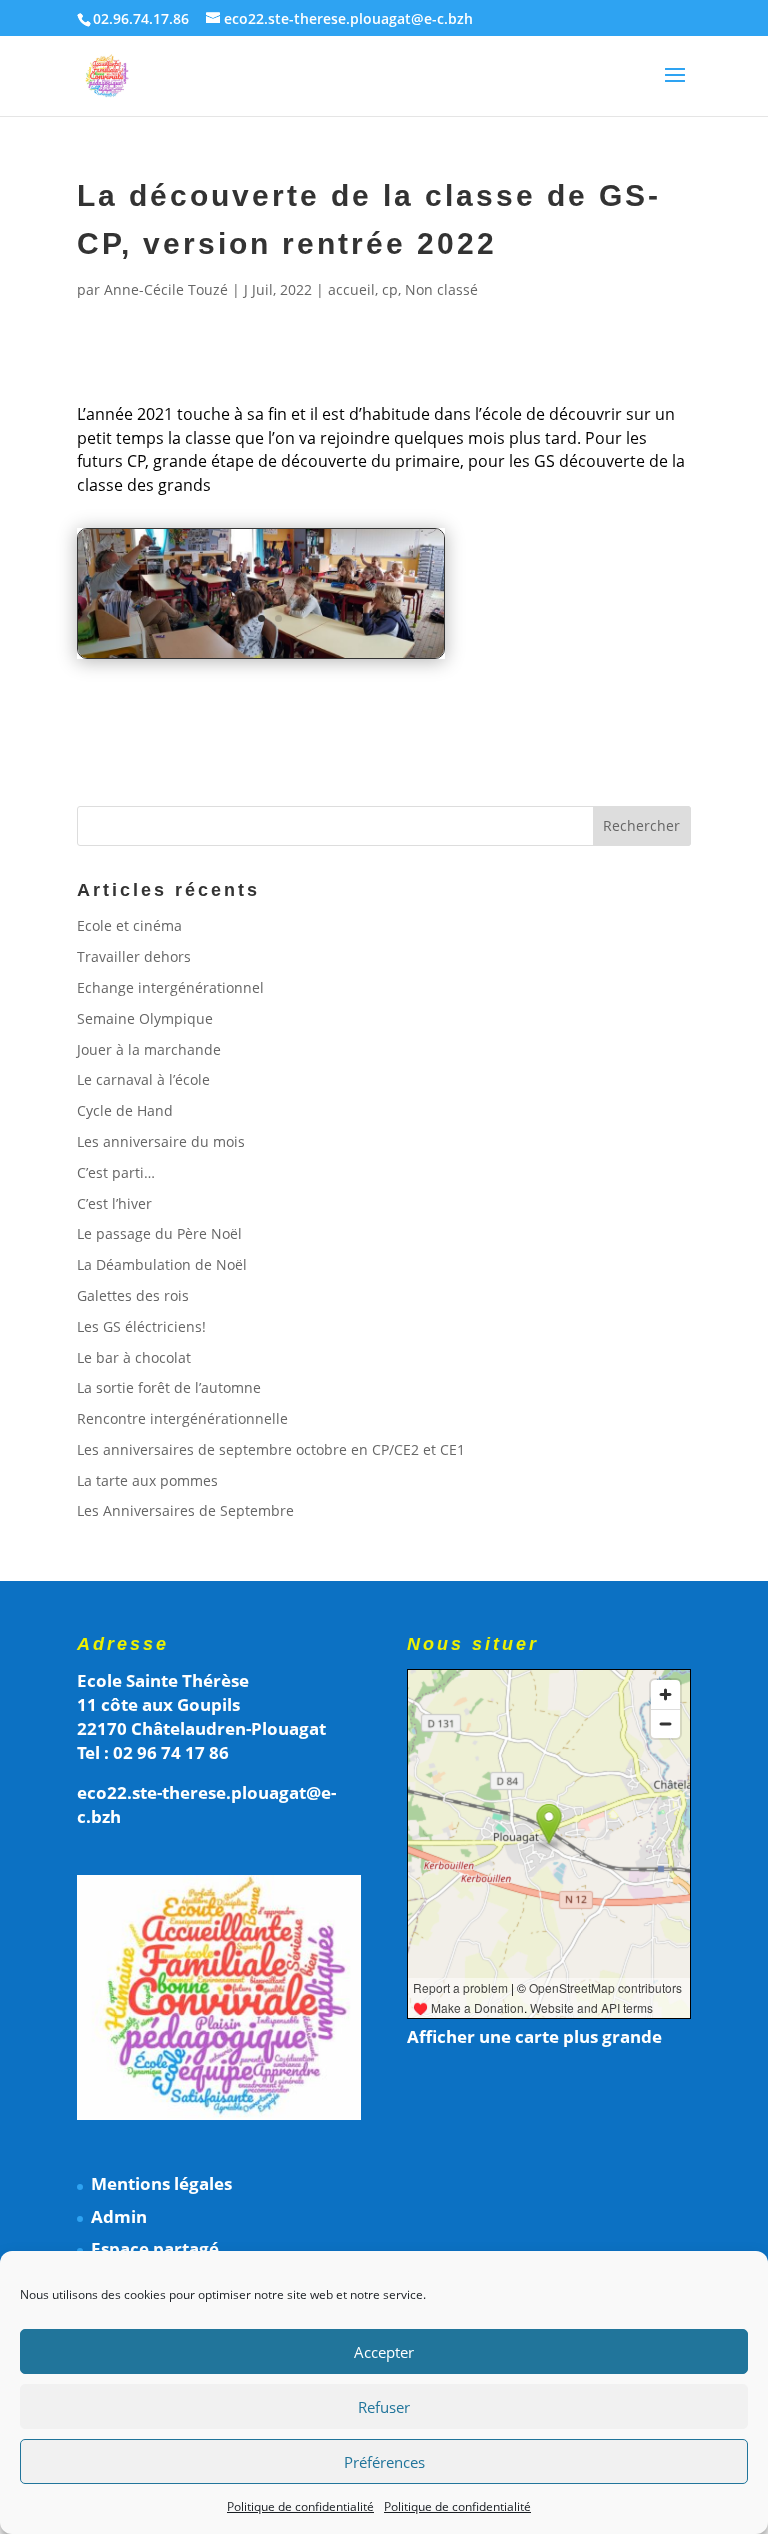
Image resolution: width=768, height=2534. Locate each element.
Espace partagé (155, 2248)
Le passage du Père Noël (159, 1233)
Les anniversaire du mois (161, 1141)
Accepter (384, 2352)
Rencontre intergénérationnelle (182, 1418)
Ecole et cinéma (129, 925)
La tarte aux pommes (147, 1480)
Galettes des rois (133, 1295)
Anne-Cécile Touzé (166, 289)
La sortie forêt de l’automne (169, 1387)
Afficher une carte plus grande (534, 2036)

- - -

§ **Task details**: Return, without any change, the lines from the one holding "Le passage du Père Noël (159, 1233)" through the end of the listing, and only those.

§ **Response below**:
Le passage du Père Noël (159, 1233)
Les anniversaire du mois (161, 1141)
Accepter (384, 2352)
Rencontre intergénérationnelle (182, 1418)
Ecole et cinéma (129, 925)
La tarte aux pommes (147, 1480)
Galettes des rois (133, 1295)
Anne-Cécile Touzé (166, 289)
La sortie forêt de l’automne (169, 1387)
Afficher une carte plus grande (534, 2036)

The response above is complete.